Je ne crois pas…

Jules Claretie | Journées de vacances (1886)

Je ne crois pas qu’il existe, en France, une autre corporation aussi solidement organisée. Les bouchers de Limoges sont fort riches. Ils se marient entre eux, seulement entre eux. Tous parents, tous cousins, ils pourraient partager des millions. Les mêmes noms se retrouvent là ; et les quatre ou cinq familles ne distinguent leurs membres que par des surnoms. Un tel s’appelle Charles X, un autre Louis XVIII. Toujours des noms de rois ou de princes. Nos bouchers sont essentiellement monarchistes. Ils jouissent d’un singulier droit depuis Henri IV, celui de faire escorte à tout membre de la famille régnante qui entre dans Limoges. Ils ont ainsi accompagné la duchesse d’Angoulême, le prince Napoléon.
Je me rappelle avoir vu, dans mon enfance, du haut d’un balcon de la place des Bancs (c’était chez M. Berthet, l’oncle de mon compatriote Elie Berthet), les bouchers passer en escortant le duc et la duchesse de Nemours. Les bouchers étaient vêtus de ces habits étonnants, de ces chapeaux tricornes et de ces gilets superbes qu’ils se lèguent de père en fils, véritable uniforme un peu comique et dont ils sont fiers. Il ne faudrait point songer à leur enlever cette espèce de droit de joyeuse entrée. Ils se fâcheraient tout rouge (je ne fais pas un jeu de mots). On les appelle ou ils s’appellent, à cause de ce droit, les princes de sang.
C’est là, en vérité, une puissance avec laquelle l’administration doit compter. Tous dévoués au gouvernement, à tous les gouvernements, les bouchers ont une influence énorme sur les élections. Ils font, en quelque sorte, voter les paysans à leur guise. Aux élections de mai 1869, lorsque Jules Simon se présenta contre M. Nouailhier, les bouchers achetant aux paysans leurs bestiaux leur disaient :
— Combien ton veau — ou ton bœuf ?
— Quatre‐vingts francs.
— Quatre‐vingts francs ! Allons donc, en voici soixante. Mais rappelle‐toi que si nous avions la République, je ne te le payerais que quarante. C’est donc vingt francs tout juste que l’empereur te fait gagner. Ne l’oublie pas, et ne vote point pour Jules Simon si tu veux garder ces vingt francs‐là.
Ceci en patois. On conçoit la propagande préfectorale que ces gens, courant les foires par nécessité de métier, peuvent faire sous tous les régimes, je le répète.

Jules Claretie, Journées de vacances, E. Dentu, 1886, p.385–386.

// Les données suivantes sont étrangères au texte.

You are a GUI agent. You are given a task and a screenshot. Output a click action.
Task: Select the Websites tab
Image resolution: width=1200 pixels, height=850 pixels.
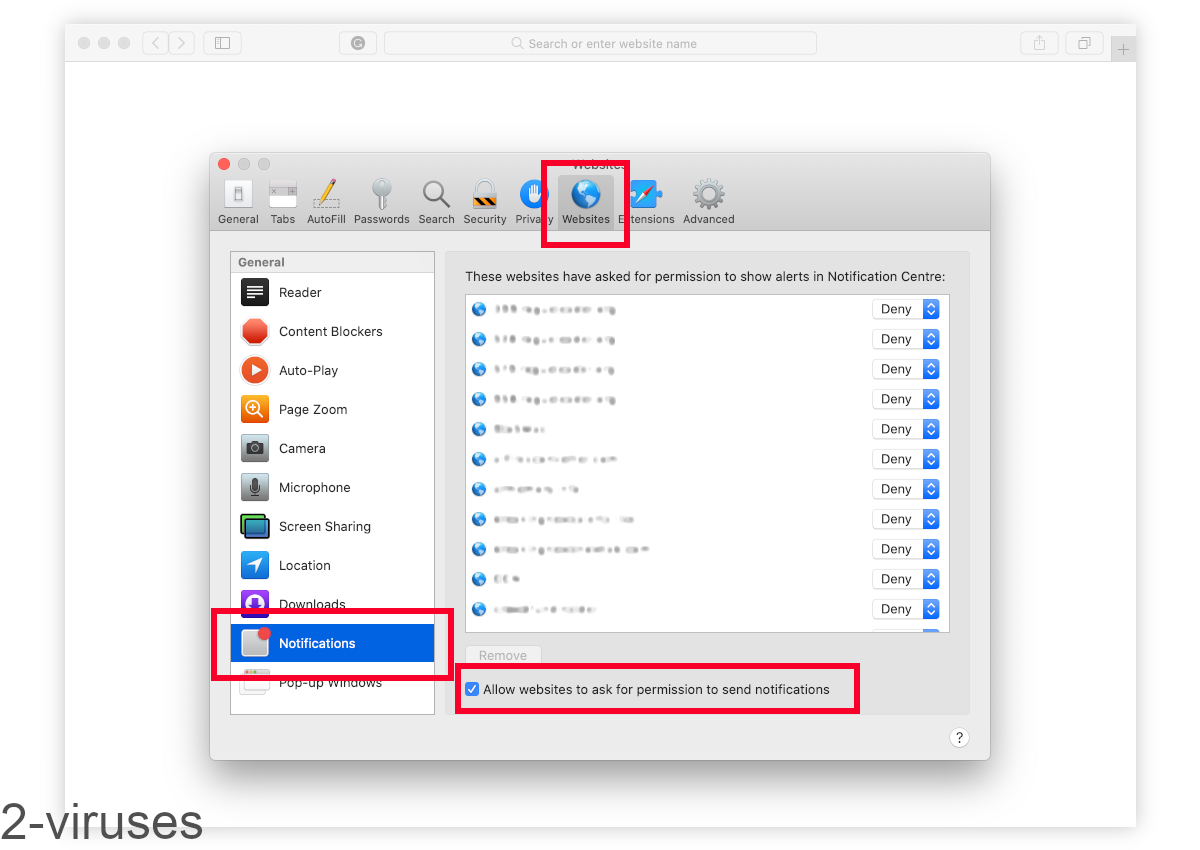pyautogui.click(x=585, y=201)
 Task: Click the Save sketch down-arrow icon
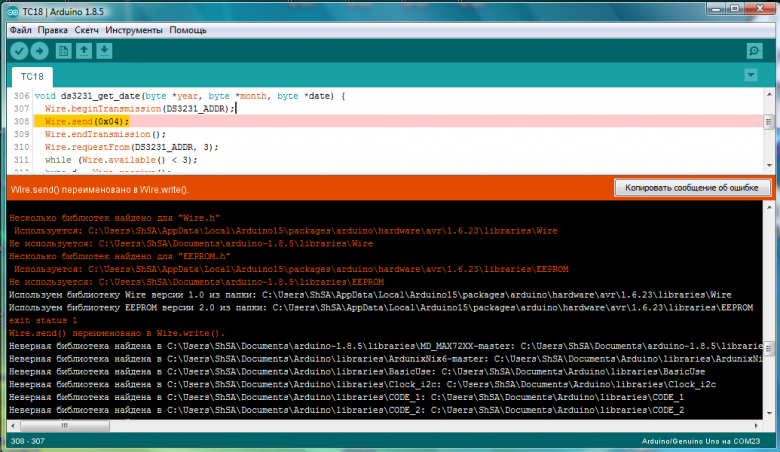(105, 51)
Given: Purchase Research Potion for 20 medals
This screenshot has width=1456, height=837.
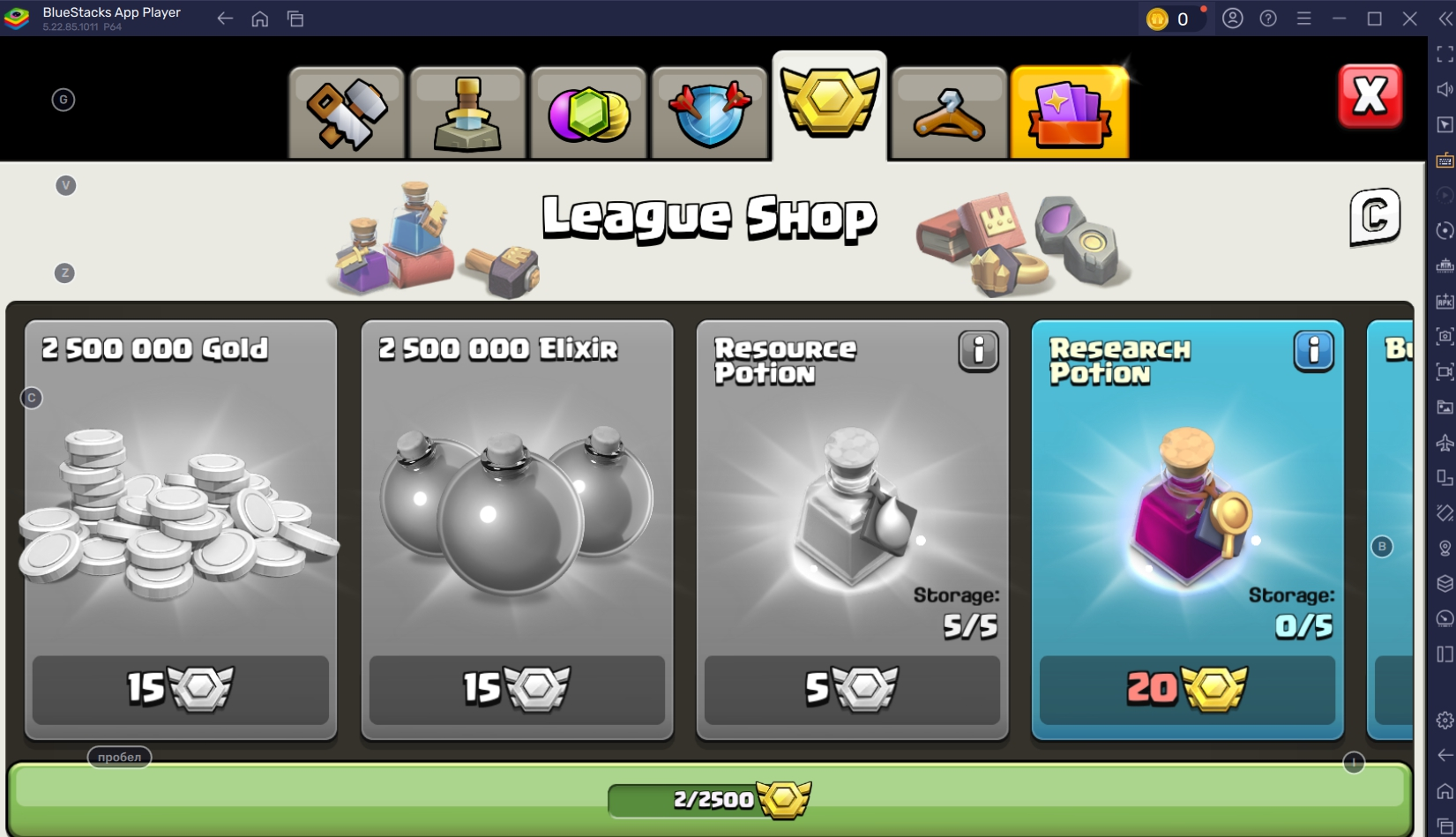Looking at the screenshot, I should 1187,690.
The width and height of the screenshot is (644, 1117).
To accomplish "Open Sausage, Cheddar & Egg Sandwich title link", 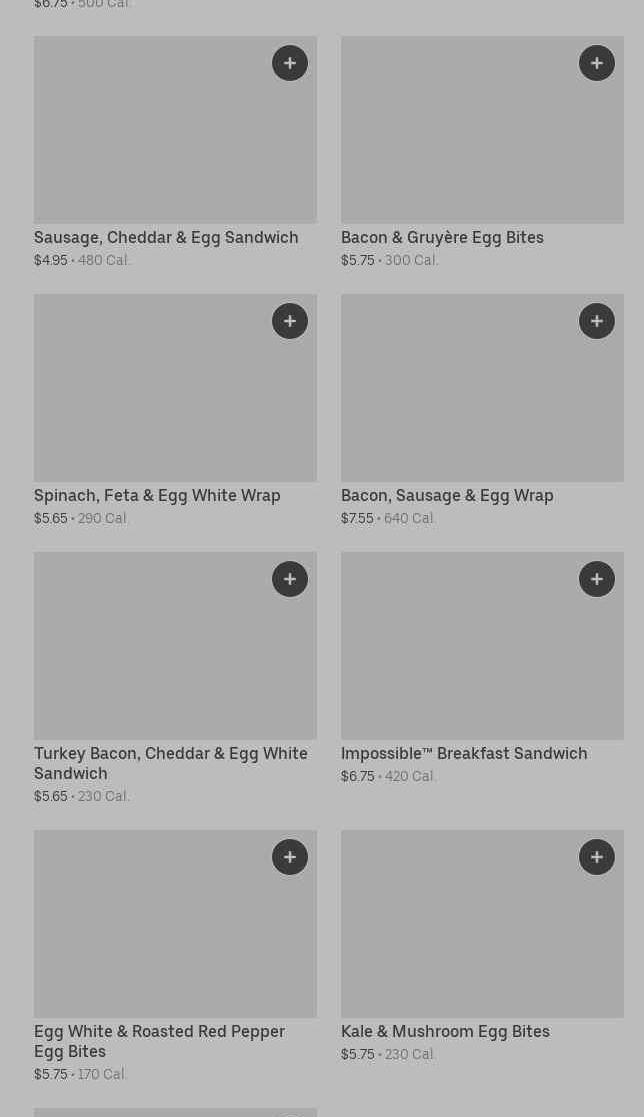I will click(166, 238).
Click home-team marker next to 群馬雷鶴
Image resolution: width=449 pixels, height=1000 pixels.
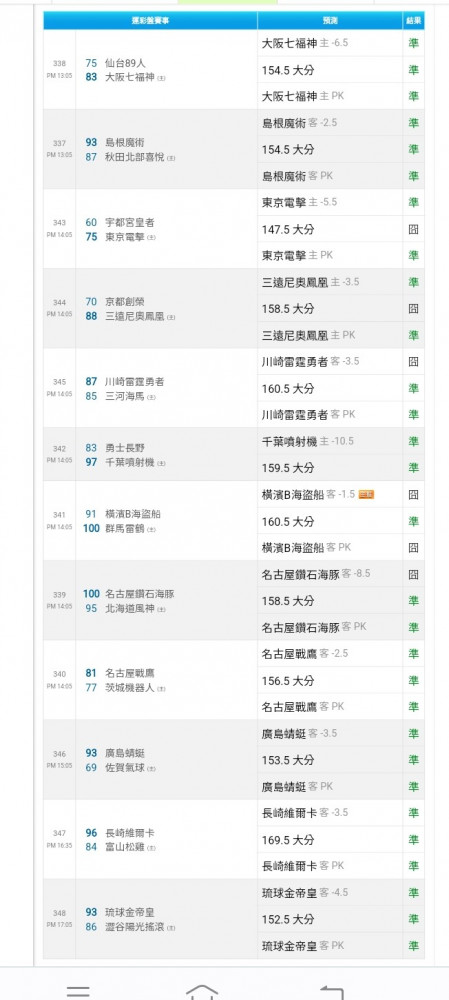tap(151, 529)
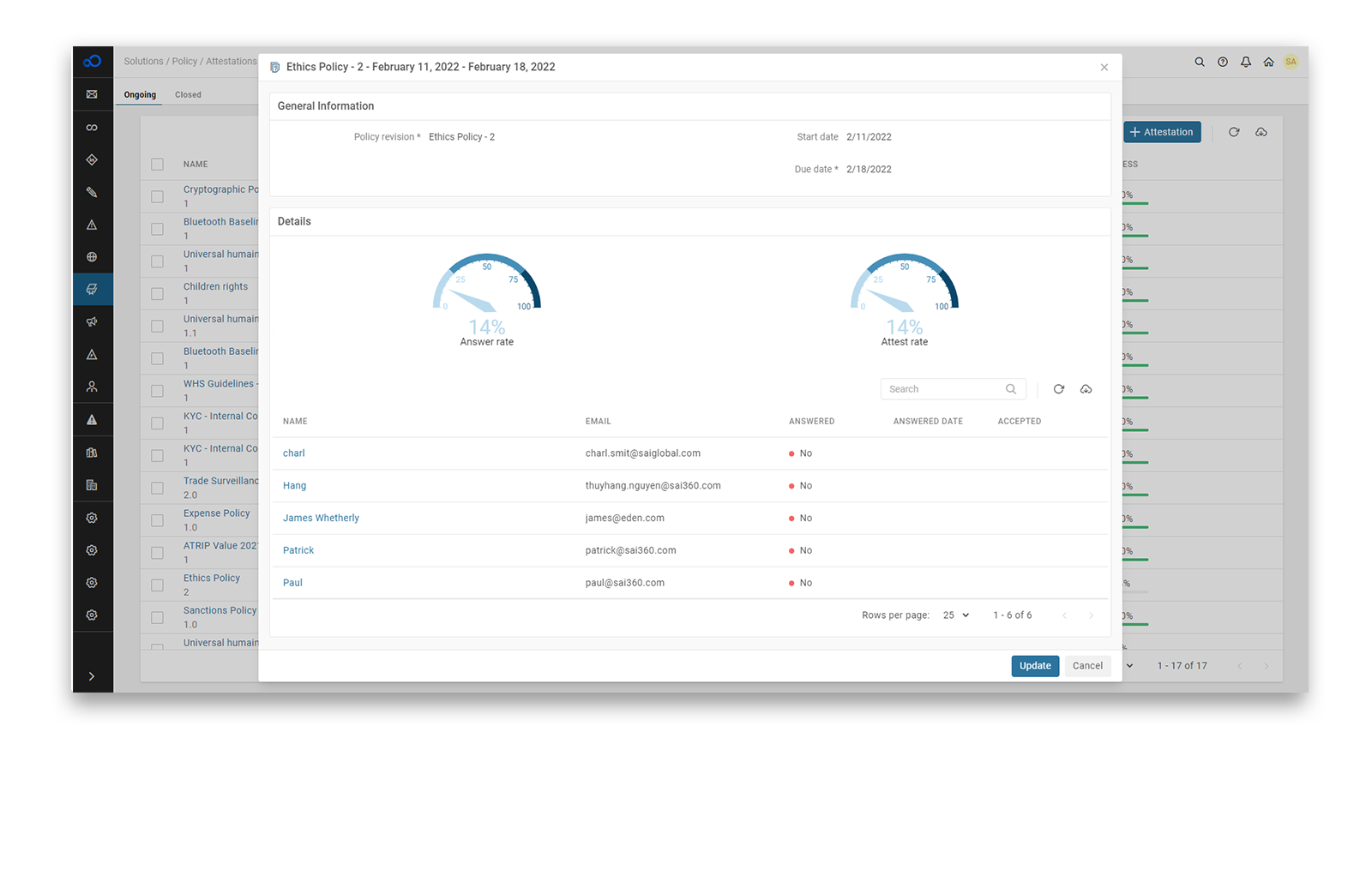The height and width of the screenshot is (876, 1372).
Task: Click the Home icon in top navigation
Action: click(1268, 62)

La corporation des bouchers de Limoges que décrit ici Claretie est historiquement l’une des plus puissantes dans la ville. L’interdiction des corporations à la Révolution n’empêche pas la persistance de l’influence politique et sociale très importante des bouchers, réunis à nouveau en confrérie à partir de 1887. Les bouchers de Limoges conservent jusqu’au début du XXe siècle le privilège d’accompagner les grands dirigeants en visite. Cette capacité d’influence demeure servie par le fort esprit collectif et unitaire de ce corps de métier très localisé dans le quartier, fervent catholique, qui pratique l’endogamie pour maintenir son unité et qui s’incarne dans six familles emblématiques (Cibot, Juge, Malinvaud, Parot, Plainemaison et Pouret).